It comes amid a historically bad housing shortage and ongoing affordability crisis where just half of New Yorkers are earning enough to make a living.
Tuesday’s vote, hosted at LaGuardia Community College in Long Island City, was part of the fraught annual ritual of tenant and landlord groups lobbying the board for rent reductions and rent increases, respectively, that would affect about 1 million apartments across the city.
The frustration was palpable among the hundreds of tenants who rallied at the event, speaking, chanting and brandishing banners in four languages. Board chair Nestor Davidson was drowned out entirely by an endless chant of boos and cries of “Rent rollback.”
“If you ask me if the voices of the New York City tenants matter in this process, I would say no,” Aquino said. “The process is a sham.”
Crystal Velasquez, 48, has lived in a rent-stabilized apartment in Flushing for 15 years.
“There’s just no way that the average person can keep up with these rent increases,” she said. “Rent stabilization is the best deal we’ve got, and even that is not complete protection.”
Ramón Méndez-Rivas, 31, is a tenant leader with the nonprofit Woodside on the Move.
“Landlords, they always get a second chance, but tenants never get a second chance,” he said. “If landlords can’t afford their buildings then they shouldn’t have their buildings. … Why are these people getting rents increased year after year after year?”
As in years past, tenants and advocates have pointed to surges in homelessness and eviction rates, rent burden, inflation and the soaring cost of living in calling for rents to be rolled back or frozen.
The landlord lobby, in turn, wants significant rent raises to offset operating expenses for their buildings, particularly older ones and those in outer boroughs.

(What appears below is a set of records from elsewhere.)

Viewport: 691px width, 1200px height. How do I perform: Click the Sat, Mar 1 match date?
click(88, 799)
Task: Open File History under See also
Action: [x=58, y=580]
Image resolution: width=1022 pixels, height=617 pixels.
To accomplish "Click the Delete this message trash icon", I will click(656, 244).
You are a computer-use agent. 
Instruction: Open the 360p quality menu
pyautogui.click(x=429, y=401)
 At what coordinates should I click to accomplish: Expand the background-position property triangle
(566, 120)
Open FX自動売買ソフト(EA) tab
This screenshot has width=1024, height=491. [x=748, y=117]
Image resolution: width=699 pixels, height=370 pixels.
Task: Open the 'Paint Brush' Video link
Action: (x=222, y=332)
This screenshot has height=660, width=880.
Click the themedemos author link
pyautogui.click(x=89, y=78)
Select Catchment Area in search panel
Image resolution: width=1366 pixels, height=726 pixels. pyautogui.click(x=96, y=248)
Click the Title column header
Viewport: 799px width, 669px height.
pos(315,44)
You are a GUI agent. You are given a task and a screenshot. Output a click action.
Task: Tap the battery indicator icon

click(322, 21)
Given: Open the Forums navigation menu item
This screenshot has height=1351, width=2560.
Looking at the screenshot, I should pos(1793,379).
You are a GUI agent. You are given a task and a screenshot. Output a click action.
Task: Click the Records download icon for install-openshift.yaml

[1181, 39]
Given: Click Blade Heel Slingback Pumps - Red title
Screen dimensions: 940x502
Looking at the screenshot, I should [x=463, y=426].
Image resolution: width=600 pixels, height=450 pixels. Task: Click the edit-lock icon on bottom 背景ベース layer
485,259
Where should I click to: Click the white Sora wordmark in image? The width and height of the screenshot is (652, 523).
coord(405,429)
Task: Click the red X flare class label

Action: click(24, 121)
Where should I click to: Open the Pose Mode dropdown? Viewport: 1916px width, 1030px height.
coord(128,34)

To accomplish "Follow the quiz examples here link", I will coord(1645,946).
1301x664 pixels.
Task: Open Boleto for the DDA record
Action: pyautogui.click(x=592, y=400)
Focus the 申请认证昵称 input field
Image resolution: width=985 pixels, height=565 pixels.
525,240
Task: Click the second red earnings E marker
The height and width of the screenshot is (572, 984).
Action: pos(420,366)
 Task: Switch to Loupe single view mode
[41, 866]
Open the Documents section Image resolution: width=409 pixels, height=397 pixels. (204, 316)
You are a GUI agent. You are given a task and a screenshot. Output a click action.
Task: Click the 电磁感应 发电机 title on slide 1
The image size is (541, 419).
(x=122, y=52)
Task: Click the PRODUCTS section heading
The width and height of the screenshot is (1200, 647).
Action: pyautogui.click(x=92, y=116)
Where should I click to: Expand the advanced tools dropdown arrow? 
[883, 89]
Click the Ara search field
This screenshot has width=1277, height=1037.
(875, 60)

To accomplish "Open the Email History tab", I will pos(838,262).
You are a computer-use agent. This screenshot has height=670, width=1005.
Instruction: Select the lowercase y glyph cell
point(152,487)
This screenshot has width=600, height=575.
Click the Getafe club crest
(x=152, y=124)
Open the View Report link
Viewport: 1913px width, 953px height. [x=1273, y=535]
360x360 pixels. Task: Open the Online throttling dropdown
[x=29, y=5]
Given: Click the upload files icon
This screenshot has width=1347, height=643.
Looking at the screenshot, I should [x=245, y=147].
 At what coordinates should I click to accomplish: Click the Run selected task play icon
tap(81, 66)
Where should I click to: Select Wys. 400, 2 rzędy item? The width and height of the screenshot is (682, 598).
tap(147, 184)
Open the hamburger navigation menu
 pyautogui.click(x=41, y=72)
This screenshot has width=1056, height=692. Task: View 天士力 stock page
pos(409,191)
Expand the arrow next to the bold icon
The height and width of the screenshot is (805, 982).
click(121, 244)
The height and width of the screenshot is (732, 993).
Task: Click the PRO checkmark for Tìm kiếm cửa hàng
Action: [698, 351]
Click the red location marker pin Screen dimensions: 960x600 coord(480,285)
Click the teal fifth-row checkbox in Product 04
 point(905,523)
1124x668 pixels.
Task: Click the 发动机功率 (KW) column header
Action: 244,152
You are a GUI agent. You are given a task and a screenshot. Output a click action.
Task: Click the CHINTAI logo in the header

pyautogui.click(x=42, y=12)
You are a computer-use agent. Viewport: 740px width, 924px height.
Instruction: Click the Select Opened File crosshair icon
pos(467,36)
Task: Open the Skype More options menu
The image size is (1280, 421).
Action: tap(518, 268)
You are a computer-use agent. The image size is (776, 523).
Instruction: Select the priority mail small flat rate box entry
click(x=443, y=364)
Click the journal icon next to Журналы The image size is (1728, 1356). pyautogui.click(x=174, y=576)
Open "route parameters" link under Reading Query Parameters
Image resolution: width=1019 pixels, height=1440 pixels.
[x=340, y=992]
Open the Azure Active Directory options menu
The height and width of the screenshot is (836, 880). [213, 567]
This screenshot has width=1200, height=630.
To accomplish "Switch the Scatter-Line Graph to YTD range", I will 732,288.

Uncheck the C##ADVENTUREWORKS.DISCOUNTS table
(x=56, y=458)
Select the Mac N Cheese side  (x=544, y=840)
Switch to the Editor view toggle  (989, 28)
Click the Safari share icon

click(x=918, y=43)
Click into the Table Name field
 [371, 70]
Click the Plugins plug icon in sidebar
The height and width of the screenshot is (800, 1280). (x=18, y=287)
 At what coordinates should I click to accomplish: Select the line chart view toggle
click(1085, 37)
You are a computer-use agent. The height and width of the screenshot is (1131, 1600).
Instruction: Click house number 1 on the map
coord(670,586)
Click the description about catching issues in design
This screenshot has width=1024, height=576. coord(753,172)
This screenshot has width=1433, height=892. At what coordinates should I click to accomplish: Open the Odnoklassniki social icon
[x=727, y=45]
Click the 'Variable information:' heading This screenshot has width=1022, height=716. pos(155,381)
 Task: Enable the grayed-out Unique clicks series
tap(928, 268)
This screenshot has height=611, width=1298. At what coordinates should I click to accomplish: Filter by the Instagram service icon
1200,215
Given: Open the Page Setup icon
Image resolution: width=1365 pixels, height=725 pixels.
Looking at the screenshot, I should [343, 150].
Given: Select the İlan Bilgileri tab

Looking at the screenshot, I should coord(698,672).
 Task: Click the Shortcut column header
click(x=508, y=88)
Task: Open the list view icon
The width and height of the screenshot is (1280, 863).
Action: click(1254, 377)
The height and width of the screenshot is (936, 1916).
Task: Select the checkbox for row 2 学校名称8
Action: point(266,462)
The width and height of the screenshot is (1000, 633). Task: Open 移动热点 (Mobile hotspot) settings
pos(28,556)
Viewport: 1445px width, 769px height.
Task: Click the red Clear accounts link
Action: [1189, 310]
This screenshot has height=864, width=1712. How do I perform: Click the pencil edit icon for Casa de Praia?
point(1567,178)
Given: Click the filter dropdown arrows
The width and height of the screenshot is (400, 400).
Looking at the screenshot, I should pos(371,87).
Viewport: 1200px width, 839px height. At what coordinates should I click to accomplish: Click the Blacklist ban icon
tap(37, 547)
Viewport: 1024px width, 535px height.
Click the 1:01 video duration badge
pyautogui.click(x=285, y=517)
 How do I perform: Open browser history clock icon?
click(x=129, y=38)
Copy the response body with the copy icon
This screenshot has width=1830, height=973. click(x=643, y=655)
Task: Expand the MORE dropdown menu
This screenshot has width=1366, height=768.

“Stabilized building owners are relying on the [Board] to trust its own data to support necessary rent increases to help them meet constantly escalating operating costs. Rents are failing to meet these costs,” Steve Mangione, spokesperson for the Rent Stabilization Association, said in a statement. “This trend has to change for the sake of owners, tenants, and the city’s affordable housing stock.”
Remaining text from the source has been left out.